The mid-1990s were promising years for most corporate finance chiefs trying to hold down health-care costs, but painful ones for hospital companies such as Tenet Healthcare. Like other hospital operators, Tenet was no match for the rapidly growing health maintenance organizations that were signing up cost-conscious employers by the thousands. Even in the Southern California market, where Tenet operated 12 facilities, it was in no position to argue with the HMOs during annual contract negotiations. If Tenet didn’t agree to lower reimbursement rates, the HMOs would simply look elsewhere.
“We had to accept it,” says David Dennis, who became Tenet’s CFO in March 2000. “The managed-care companies were competing on price, and we had to share the pain.”
To the dismay of companies that pay health-insurance premiums — and the relief of health-care providers like Tenet — the balance of power has changed dramatically. While consumers were rebelling against restrictive managed-care plans, hospital companies were acquiring their way to lower cost structures and improved bargaining positions with insurers. Now the nation’s second-largest investor-owned hospital chain, Tenet bought 18 more Southern California hospitals over the past five years, and today wields far greater leverage with the health plans. “The days when [HMOs] get 10 to 20 percent premium increases and capitate their costs with us are over,” says Dennis.
This hardly comes as a surprise to most finance chiefs. It’s one reason that commercial health-insurance premiums increased by an average of 10.2 percent in 2001, according to the Kaiser Family Foundation’s annual survey of employer-sponsored health benefits. The largest increase since 1992, it follows an almost 8 percent rise in 2000. And early indications from this year’s insurance renewals suggest that rate hikes will continue higher for 2002.
For health-care providers, the trend is most noticeable in markets with high levels of managed-care penetration, like Southern California. But it’s felt everywhere in the United States to some degree. At the same time, the government side of the hospital operators’ business has also improved, at least marginally. In 1999, Congress passed legislation to restore some $8 billion of the estimated $97 billion of cutbacks in Medicare reimbursements through 2004 resulting from the Balanced Budget Act of 1997.
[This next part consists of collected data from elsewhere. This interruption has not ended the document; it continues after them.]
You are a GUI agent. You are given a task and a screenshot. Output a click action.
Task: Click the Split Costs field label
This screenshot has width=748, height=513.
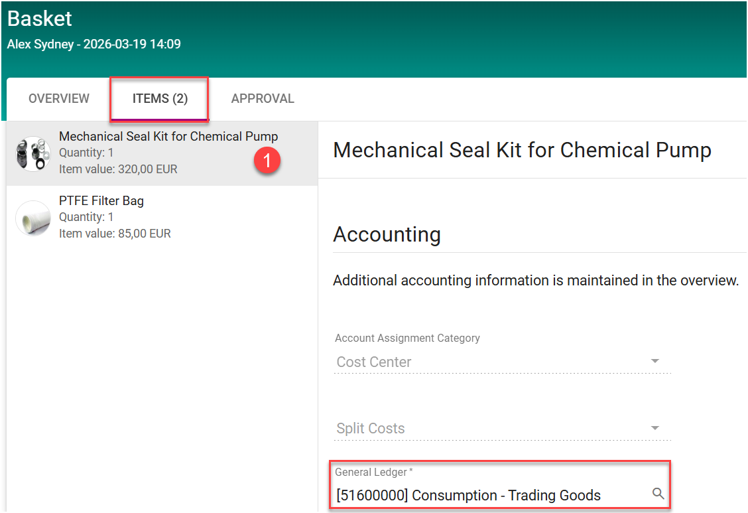point(371,429)
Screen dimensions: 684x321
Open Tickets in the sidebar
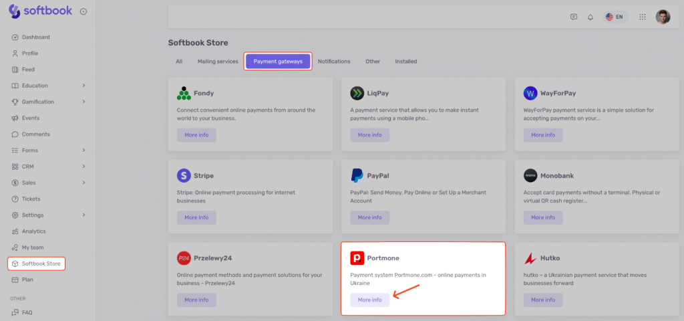pos(31,199)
“The pendulum has shifted in our favor over the last few years,” says Burke Whitman, CFO of Dallas-based Triad Hospitals. The chain of 47 middle-market hospitals, spun off in 1999 by HCA Corp., posted third- quarter earnings of $6.5 million, compared with a net loss of $1 million in the prior year, and its stock has more than tripled since the spin-off. Earnings at other investor-owned hospital chains — including HCA, Tenet, and small-market and rural providers like Health Management Associates and Lifepoint Hospitals — have also done well, making hospital stocks a favorite haven for investors in this tumultuous market. Indeed, the Morgan Stanley Capital International USA Healthcare Providers Index was up 74 percent in 2000, and was flat through December 3 of last year.
The sharply improved financial outlook for health-care providers, however, is far from universal, especially among the large majority of U.S. hospitals that operate on a not-for-profit basis. While the number of investor-owned hospitals has been growing in recent years, more than 8 of every 10 institutions are still nonprofit. And many of these cater to the population’s most vulnerable, and least profitable, patients.